▶ [ACTION ITEM]
Scan the listing below. Report each line that includes "Carlton".

▶ [EXERCISE DATA]
- - -

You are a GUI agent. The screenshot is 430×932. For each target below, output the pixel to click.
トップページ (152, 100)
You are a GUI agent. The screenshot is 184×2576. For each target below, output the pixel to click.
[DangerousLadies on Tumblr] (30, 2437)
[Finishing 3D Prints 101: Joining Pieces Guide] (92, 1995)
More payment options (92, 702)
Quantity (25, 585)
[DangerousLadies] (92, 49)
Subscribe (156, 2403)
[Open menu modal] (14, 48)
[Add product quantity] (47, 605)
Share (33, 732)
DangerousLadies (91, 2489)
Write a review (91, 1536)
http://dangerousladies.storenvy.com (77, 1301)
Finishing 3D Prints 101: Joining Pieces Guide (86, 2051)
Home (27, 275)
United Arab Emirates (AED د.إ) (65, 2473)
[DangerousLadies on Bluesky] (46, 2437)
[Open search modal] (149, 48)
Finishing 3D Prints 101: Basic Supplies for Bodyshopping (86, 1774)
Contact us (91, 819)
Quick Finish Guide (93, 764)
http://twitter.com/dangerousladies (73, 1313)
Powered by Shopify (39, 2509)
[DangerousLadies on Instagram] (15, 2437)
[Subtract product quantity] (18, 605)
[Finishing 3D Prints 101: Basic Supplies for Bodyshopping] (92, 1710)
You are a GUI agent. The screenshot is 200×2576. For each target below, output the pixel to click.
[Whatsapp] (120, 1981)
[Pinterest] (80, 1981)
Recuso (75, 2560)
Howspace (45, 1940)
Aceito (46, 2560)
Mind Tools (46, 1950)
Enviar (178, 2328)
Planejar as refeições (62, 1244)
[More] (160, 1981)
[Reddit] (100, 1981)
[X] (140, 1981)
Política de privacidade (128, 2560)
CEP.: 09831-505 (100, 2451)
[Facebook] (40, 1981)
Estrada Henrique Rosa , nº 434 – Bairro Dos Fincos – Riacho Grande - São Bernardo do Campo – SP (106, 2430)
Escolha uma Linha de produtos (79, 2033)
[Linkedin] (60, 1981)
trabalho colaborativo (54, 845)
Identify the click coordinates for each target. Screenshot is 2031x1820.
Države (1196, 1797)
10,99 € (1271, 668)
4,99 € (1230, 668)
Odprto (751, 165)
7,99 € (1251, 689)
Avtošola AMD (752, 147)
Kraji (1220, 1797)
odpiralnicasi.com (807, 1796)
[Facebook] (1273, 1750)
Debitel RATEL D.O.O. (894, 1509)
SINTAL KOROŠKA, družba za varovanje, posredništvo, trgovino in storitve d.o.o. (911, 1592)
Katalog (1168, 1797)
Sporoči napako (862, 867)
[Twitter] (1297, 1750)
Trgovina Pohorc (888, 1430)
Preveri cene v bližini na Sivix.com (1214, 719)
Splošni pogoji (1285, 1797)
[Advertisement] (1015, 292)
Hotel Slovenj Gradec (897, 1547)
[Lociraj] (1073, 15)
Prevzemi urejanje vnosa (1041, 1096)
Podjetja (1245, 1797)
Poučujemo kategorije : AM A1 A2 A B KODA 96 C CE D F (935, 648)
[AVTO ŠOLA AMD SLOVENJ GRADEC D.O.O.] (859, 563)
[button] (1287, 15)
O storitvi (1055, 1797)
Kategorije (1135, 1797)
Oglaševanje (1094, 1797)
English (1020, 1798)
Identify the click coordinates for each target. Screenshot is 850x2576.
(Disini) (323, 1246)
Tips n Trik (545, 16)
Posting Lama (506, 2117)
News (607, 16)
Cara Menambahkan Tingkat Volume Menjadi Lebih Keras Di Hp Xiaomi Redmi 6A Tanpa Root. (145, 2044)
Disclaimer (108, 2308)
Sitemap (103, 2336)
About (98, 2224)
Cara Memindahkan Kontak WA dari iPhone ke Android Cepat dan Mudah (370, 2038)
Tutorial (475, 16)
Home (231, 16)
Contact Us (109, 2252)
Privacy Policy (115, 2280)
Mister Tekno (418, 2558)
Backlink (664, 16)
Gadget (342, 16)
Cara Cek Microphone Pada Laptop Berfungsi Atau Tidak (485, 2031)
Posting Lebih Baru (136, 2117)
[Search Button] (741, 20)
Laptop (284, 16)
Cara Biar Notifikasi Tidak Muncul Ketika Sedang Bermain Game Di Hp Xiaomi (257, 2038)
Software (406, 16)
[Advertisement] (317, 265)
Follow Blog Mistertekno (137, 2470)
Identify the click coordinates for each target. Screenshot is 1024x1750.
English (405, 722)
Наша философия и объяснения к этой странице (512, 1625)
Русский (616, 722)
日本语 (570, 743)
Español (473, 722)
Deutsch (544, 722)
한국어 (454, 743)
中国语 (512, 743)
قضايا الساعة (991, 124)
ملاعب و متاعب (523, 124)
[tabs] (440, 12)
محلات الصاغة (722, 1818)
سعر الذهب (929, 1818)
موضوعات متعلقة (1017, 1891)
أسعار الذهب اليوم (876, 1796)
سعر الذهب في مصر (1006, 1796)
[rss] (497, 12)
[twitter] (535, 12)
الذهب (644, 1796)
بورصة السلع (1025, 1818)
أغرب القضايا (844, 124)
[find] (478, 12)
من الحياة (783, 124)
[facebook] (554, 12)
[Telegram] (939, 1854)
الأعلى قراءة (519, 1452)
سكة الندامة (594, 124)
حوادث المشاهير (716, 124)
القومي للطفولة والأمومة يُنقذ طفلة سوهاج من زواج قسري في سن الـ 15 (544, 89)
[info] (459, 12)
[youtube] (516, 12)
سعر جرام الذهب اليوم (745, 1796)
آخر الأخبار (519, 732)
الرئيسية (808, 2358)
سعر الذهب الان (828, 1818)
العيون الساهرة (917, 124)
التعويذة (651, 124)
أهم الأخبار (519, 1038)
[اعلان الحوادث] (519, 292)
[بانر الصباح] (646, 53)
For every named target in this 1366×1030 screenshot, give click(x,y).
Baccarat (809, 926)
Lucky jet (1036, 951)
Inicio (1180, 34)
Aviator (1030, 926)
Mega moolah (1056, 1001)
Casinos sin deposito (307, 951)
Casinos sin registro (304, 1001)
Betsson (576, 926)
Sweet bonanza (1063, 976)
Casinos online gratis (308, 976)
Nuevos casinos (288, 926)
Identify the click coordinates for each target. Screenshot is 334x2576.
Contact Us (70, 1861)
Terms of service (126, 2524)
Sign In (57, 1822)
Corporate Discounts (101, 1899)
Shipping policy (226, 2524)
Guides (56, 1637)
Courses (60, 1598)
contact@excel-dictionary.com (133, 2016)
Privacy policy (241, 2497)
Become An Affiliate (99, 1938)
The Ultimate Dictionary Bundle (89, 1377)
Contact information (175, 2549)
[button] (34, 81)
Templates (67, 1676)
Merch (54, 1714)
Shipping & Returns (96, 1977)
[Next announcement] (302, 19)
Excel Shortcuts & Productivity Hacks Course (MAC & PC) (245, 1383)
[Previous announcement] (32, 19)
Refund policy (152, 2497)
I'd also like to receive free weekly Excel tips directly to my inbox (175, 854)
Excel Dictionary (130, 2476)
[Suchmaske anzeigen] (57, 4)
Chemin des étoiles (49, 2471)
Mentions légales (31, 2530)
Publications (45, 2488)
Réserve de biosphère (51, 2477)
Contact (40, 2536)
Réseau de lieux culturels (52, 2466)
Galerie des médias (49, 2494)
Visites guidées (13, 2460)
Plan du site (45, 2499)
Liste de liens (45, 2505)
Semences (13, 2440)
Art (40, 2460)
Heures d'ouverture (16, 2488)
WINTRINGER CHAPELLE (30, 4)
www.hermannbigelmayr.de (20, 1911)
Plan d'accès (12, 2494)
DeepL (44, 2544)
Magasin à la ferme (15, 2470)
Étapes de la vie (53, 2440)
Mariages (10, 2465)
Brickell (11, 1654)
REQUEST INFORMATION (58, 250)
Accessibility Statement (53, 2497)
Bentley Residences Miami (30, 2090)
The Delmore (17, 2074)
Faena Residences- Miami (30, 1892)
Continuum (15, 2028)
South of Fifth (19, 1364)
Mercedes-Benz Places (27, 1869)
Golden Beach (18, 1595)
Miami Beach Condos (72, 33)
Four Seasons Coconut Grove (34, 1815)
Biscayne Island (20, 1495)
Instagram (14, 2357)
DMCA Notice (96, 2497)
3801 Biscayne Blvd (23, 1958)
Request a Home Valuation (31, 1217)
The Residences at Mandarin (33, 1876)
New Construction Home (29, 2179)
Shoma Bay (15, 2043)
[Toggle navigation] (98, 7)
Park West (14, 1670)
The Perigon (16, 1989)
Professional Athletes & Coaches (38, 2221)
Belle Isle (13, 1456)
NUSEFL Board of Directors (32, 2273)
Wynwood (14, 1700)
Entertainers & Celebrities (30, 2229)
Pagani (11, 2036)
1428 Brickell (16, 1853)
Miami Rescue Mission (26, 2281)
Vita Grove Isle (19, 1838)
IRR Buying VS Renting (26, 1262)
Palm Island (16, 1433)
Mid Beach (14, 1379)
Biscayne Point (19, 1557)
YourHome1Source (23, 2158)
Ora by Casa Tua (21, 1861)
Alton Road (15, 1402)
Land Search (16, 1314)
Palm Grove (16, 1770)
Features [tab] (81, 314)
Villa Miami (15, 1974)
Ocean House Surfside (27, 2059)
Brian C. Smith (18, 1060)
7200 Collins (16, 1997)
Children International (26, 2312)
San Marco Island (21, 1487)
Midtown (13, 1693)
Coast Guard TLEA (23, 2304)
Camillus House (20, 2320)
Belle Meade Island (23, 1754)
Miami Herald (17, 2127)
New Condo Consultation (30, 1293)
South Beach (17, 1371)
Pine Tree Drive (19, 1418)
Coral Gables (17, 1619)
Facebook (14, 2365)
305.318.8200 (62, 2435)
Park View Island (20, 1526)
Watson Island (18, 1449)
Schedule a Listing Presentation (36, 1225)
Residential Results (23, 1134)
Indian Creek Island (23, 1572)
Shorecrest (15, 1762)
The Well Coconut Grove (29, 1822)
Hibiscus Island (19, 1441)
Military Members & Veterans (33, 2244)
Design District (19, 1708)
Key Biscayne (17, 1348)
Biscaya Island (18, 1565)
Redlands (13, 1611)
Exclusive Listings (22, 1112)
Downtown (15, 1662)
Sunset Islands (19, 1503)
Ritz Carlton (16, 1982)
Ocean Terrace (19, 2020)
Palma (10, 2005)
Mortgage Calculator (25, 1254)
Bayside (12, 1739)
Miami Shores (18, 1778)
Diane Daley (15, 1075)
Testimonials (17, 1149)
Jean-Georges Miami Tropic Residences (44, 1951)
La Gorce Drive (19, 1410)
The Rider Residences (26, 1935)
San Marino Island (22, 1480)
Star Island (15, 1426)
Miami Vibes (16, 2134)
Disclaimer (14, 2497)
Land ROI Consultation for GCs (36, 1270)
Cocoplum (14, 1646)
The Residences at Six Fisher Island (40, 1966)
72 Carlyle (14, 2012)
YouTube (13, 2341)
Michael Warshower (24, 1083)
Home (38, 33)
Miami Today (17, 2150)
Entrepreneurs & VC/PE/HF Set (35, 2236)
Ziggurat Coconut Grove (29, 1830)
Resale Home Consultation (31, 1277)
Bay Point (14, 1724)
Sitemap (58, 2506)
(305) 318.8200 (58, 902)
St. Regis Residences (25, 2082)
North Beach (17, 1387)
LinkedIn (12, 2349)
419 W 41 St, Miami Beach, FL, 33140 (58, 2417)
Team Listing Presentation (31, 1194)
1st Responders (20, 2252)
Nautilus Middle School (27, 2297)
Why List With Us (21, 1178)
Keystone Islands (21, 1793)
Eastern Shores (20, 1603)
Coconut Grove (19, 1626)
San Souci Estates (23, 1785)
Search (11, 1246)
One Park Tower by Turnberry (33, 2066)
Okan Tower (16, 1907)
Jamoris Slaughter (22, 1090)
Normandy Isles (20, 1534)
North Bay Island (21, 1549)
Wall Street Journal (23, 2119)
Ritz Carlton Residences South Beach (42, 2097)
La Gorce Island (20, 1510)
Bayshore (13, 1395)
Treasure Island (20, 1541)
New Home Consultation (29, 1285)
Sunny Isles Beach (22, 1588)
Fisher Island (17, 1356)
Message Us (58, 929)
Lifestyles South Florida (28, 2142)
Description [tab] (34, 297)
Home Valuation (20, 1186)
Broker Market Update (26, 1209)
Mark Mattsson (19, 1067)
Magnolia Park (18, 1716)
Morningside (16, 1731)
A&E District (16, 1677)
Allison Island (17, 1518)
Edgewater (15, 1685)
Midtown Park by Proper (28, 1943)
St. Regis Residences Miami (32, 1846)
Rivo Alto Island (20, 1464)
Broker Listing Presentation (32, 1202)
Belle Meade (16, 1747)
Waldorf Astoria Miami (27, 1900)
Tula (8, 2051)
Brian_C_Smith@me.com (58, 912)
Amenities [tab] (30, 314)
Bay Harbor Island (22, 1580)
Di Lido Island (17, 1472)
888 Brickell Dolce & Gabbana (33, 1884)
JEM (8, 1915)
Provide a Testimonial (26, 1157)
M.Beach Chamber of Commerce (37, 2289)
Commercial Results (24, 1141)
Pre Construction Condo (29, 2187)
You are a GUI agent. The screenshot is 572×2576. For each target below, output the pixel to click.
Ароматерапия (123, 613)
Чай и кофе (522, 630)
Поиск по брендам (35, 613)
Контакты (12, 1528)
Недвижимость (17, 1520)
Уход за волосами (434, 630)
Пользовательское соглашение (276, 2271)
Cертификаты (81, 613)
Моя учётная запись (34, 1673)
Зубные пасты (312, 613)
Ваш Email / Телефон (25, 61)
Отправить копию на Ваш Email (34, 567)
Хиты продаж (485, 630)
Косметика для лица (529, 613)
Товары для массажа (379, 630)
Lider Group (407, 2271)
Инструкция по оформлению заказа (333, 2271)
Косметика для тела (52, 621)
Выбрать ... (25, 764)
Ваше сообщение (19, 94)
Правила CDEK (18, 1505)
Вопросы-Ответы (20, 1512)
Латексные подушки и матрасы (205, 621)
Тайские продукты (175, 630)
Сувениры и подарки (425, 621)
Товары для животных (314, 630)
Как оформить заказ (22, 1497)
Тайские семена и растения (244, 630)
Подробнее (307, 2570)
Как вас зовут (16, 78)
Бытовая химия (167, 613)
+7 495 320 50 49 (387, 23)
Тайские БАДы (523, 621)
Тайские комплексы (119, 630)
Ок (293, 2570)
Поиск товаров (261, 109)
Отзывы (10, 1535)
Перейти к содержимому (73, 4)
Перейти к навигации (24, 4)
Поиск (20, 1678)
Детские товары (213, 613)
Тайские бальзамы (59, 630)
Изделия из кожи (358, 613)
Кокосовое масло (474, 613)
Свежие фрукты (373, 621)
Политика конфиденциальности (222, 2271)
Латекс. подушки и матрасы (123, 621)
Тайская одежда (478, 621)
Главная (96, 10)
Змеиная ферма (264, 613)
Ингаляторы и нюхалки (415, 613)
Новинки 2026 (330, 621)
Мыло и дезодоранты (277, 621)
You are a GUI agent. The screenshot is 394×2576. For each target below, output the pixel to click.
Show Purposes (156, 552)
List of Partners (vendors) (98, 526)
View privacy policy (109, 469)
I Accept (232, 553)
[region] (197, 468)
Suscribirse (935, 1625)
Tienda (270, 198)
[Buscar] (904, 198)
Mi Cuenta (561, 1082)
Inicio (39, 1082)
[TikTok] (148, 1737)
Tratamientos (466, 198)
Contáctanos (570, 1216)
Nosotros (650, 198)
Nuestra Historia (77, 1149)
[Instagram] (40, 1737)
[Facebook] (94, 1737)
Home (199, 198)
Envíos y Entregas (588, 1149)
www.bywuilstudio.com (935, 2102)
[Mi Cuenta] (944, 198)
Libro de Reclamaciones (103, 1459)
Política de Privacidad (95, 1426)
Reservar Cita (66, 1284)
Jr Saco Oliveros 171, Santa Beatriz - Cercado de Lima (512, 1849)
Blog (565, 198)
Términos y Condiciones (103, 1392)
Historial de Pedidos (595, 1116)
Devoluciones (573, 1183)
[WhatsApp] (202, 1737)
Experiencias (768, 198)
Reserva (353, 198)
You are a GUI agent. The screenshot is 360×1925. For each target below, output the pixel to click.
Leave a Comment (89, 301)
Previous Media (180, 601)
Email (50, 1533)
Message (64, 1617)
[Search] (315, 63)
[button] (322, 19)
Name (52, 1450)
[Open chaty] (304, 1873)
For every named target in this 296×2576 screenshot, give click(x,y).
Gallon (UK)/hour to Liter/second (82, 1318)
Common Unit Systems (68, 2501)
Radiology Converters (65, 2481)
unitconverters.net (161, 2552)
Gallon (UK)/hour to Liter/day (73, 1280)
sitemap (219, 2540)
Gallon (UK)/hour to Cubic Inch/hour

- - -

▶ [TASK SOLUTION]
Ritz Carlton (16, 1982)
Ritz Carlton Residences South Beach (42, 2097)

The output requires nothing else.